Well, also don't forget that speed-up in MS Word is no reason to purchase a high-end PC. Simple burst-processing tasks really don't need it. As far as the types of things your typical consumer might get into, I'd say it's the media-type stuff, like MPEG-4 encoding that may be more likely. I would think it'd be pretty trivial to write an MPEG-4 encoding algorithm that would work very well on multiple CPU's.
 
Chalnoth said:
Well, also don't forget that speed-up in MS Word is no reason to purchase a high-end PC.

That's true (at the moment, though I'm sure Microsoft are busy adding new "features" that will make it burn 10 times the compute power in the next version and the one after!).

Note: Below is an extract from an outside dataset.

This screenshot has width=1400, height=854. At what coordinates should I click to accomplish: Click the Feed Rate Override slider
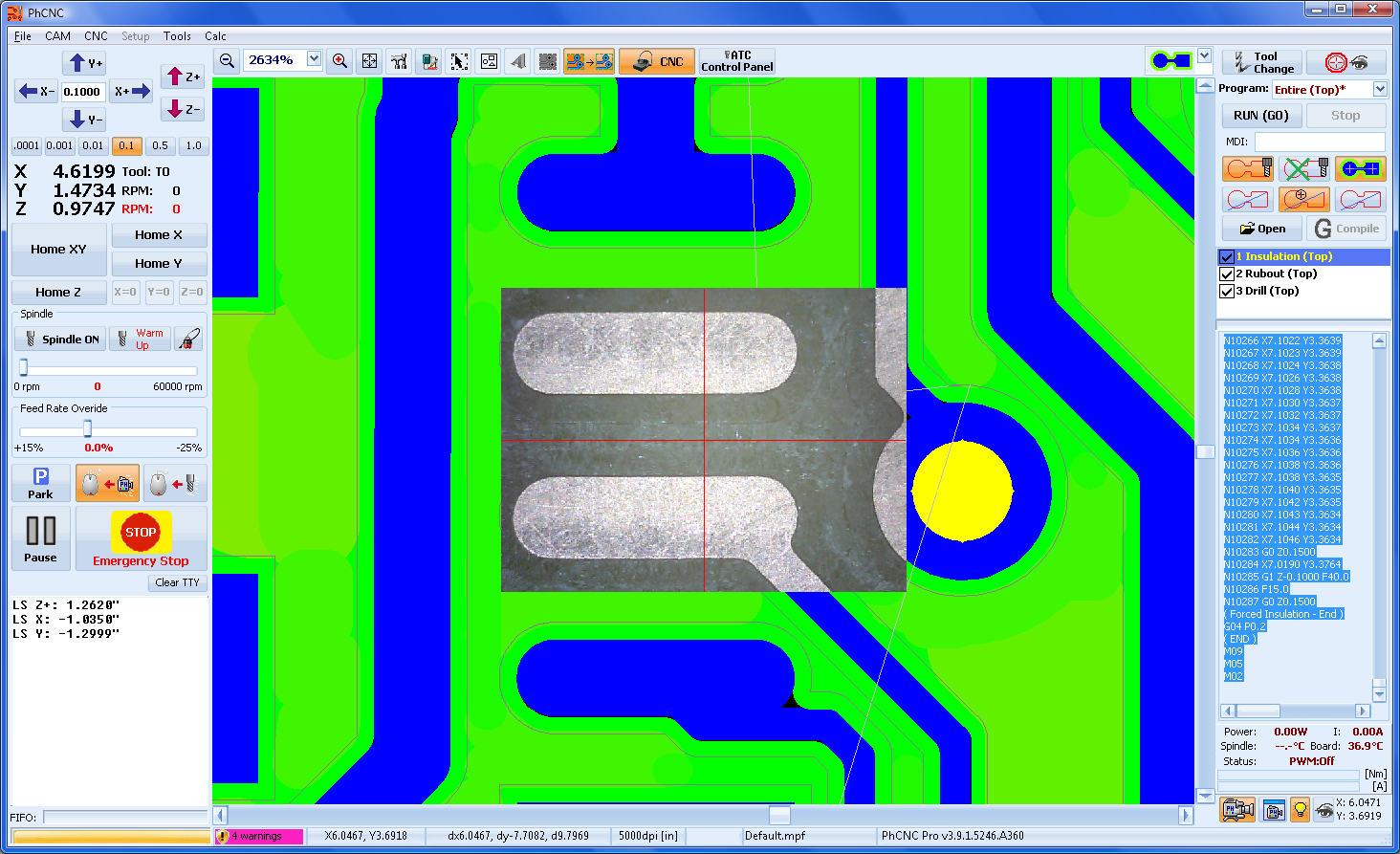(x=87, y=429)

As far as the types of things your typical consumer might get into, I'd say it's the media-type stuff, like MPEG-4 encoding that may be more likely. I would think it'd be pretty trivial to write an MPEG-4 encoding algorithm that would work very well on multiple CPU's.

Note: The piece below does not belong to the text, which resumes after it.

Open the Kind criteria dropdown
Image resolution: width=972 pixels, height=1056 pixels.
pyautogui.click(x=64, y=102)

I have a feeling that NVIDIA/ATI and Creative Labs might have a view on where the transistors for media processing are going to be living!

It's an interesting point to ponder whether we'd be better off with dedicated hardware for MPEG-3 and MPEG-2/4 encoding and decoding. Obviously dedicated sub-systems could be much simpler than a general-purpose CPU of equivalent performance. On the other hand the dedicated hardware will be wasted when the user isn't doing media stuff, whereas in the general-purpose processor they'll more than likely always be being used for something.
 
Chalnoth said:
The answer is simply to build parts out of multiple simpler components.
Isn't that what a CPU in essence is? A load of very simply transistors? The trouble is, when you put lots of simple components together you have to have something that controls them so they can operate together. Once that happens you have something that quickly becomes complex and less predictable.
 
Diplo said:
Isn't that what a CPU in essence is? A load of very simply transistors? The trouble is, when you put lots of simple components together you have to have something that controls them so they can operate together. Once that happens you have something that quickly becomes complex and less predictable.
That's not the point. You put them together in a simple way as well. This is why I still think that parallelism is the future for CPUs. All of the interesting tasks that actually take a significant amount of processor power can be made to work well with parallelism.
 
nutball said:
Chalnoth said:
Well, also don't forget that speed-up in MS Word is no reason to purchase a high-end PC.
That's true (at the moment, though I'm sure Microsoft are busy adding new "features" that will make it burn 10 times the compute power in the next version and the one after!).
Well, one thing about burst processing is that dual-processors may actually be more likely to reduce delays because the chance that both processors will be tied up is smaller than if only one processor is in the system.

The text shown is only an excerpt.